TEXT SEGMENT:

┄┄┄┄┄┄┄┄┄┄

Jessica's Newsletter
Q1 2026
Welcome to my newsletter where I give you an insider's take on real estate, with a special emphasis on where I sell — San Francisco. Thankfully it's cooling down a bit after an out of character spring heatwave got a little too hot for many of us long-time San Franciscans to handle!
Uneasy Backdrop
The national mood is anxious. The US is at war with Iran. Economists are sounding the alarm about oil supply, and recession talk is back on the table. In the last 48 hours markets have rebounded a little on signs of de-escalation. But the situation remains fluid. We were seeing price increases at the pump — and everywhere else, too. Covid-era health subsidies for about 20M people expired, and many of their premiums increased sharply. Home and car insurance prices are up, food costs are higher. It's rumored that AI will send unemployment into the double digits within a year. Meta is now reportedly planning to cut its workforce by about 20 percent as AI spending ramps up, potentially giving other companies cover to follow suit. It's no wonder people feel unsettled.

┄┄┄┄┄┄┄┄┄┄

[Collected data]
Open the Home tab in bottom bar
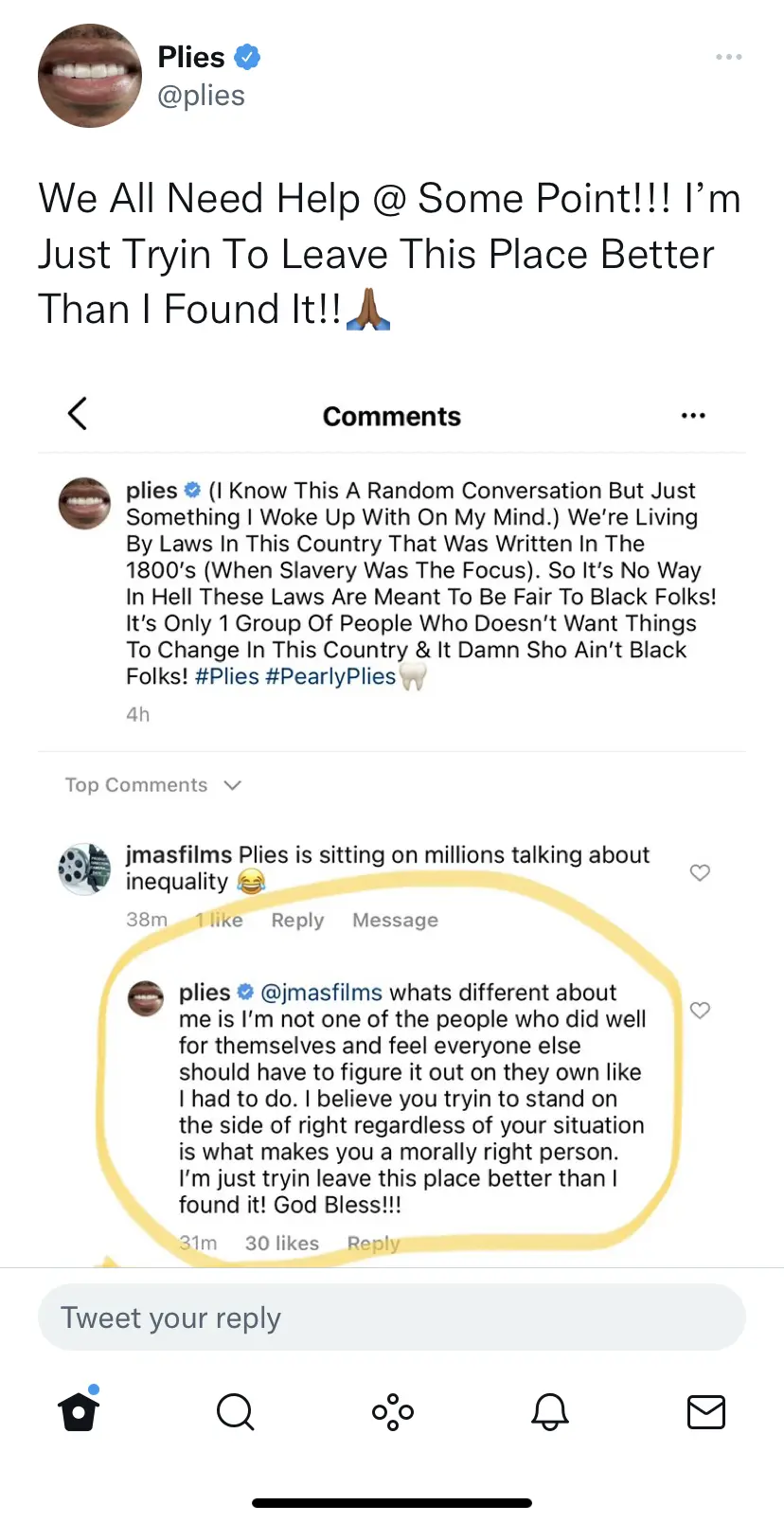Screen dimensions: 784x1523 tap(79, 1411)
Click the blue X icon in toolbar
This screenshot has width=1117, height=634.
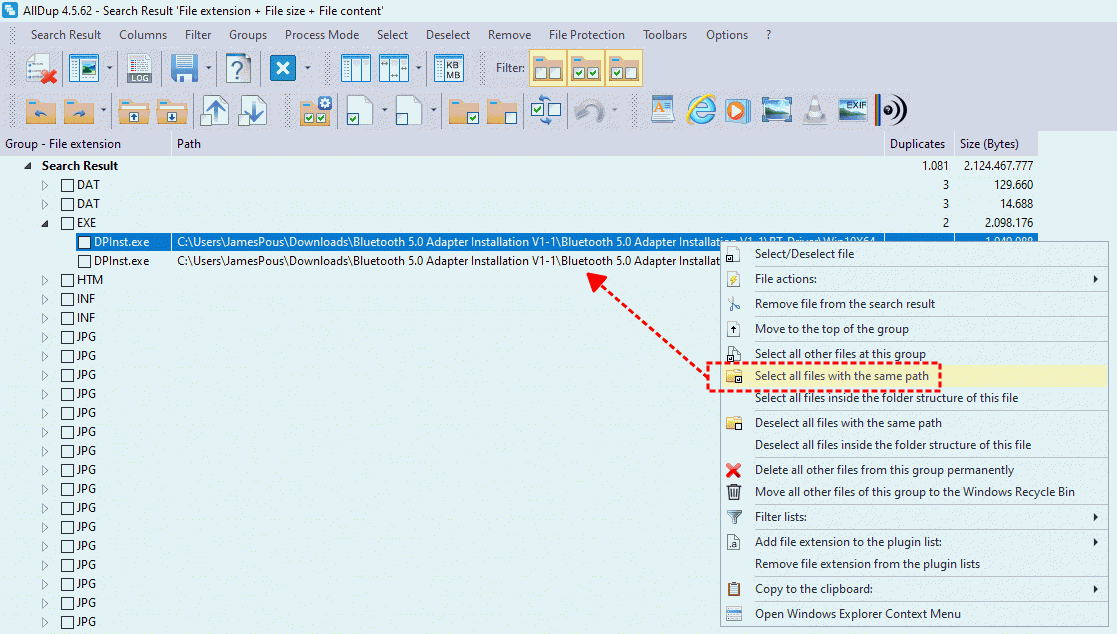pos(283,69)

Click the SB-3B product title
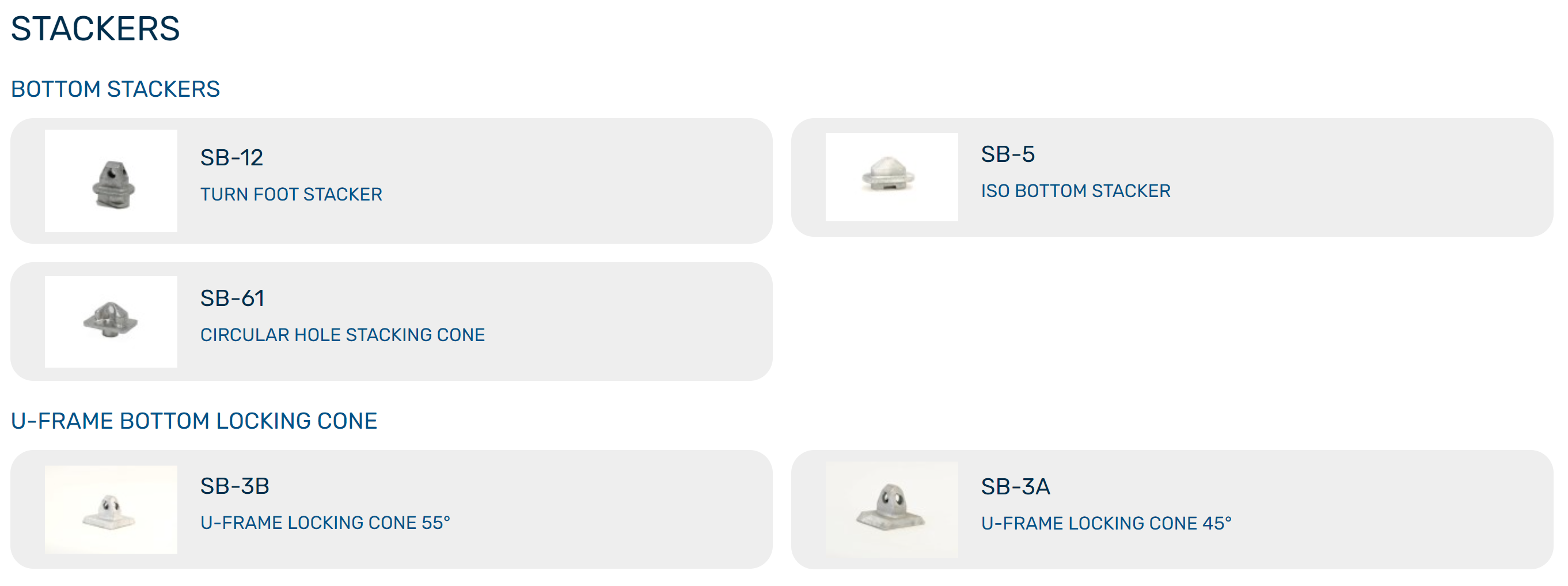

┄┄┄┄┄┄┄┄┄┄

EXERCISE INSTRUCTIONS: Reproduce the newsletter word for word, starting at "Jessica's Newsletter" and ending at "Franciscans to handle!". These rows were drawn from a separate source unrelated to the newsletter.

ANSWER TO THIS EXERCISE:
Jessica's Newsletter
Q1 2026
Welcome to my newsletter where I give you an insider's take on real estate, with a special emphasis on where I sell — San Francisco. Thankfully it's cooling down a bit after an out of character spring heatwave got a little too hot for many of us long-time San Franciscans to handle!